Authorization

CDP utilizes Apache Ranger to implement a common authorization policy framework across services and tracks user activity within those services. Services across a cluster interface with Ranger using a plugin framework. When a service uses Ranger policies, the service loads a plugin module that manages the authorization decisions, local service auditing, and syncing policy updates from the Ranger Admin interface.

Ranger Admin UI and Ranger Service plugins

For clusters that have multiple users and production, or production-like availability requirements, you must enable Ranger high availability. The two components that must be configured in each running service are the Ranger Admin UI and the Ranger plugins. Ranger high availability can be implemented with or without a load balancer. A load balancer can be utilized to provide a common accessible Ranger Admin UI host name for operators and administrators. When Ranger high availability is enabled without a load balancer, the Ranger plugins are configured to be aware of all Ranger Admin instances.

In the case of one or more Ranger Admin instances going offline, Ranger plugins keep a local cache of downloaded policy so the authorization decisions continue. The Ranger plugin automatically tracks changes to these policies and downloads updates when the Ranger Admin instances return to service.

For information about Ranger high availability, see Configuring Apache Ranger High Availability.

Ranger policy synchronization

In a complex disaster recovery environment, authorization policies must be synchronized across both clusters. This ensures that the workloads seamlessly move across disaster recovery cluster pairs in the event of a failure. Policy synchronization is currently implemented through export and import operations with the Ranger Admin API, or through external management of policy configurations that are pushed into the Ranger Admin service for each disaster recovery cluster pair.

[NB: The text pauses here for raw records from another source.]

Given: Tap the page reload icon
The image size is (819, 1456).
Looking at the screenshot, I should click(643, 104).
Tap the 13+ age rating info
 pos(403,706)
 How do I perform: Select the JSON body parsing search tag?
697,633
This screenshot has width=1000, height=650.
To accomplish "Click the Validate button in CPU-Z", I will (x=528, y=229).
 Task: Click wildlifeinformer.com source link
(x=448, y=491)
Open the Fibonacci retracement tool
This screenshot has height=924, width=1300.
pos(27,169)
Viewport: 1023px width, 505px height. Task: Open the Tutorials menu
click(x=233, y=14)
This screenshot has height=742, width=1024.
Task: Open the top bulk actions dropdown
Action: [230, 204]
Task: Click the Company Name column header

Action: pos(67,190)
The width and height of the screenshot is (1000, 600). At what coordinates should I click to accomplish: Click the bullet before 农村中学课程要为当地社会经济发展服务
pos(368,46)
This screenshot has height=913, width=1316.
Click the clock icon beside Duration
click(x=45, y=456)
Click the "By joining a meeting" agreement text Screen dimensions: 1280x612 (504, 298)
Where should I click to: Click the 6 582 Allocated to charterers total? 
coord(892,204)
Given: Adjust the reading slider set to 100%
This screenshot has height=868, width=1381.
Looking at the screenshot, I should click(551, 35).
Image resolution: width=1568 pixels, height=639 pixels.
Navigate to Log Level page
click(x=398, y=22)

Because HDFS high availability requires unique Name Service identifiers for all clusters, care must be taken when crafting Ranger policies to account for embedded HDFS service names. In particular, HDFS policies and Hadoop SQL policies can utilize HDFS path URIs, where Name Service identifiers can be found. When exporting and importing policies across clusters, review and convert policy exports are required to account for these name differences.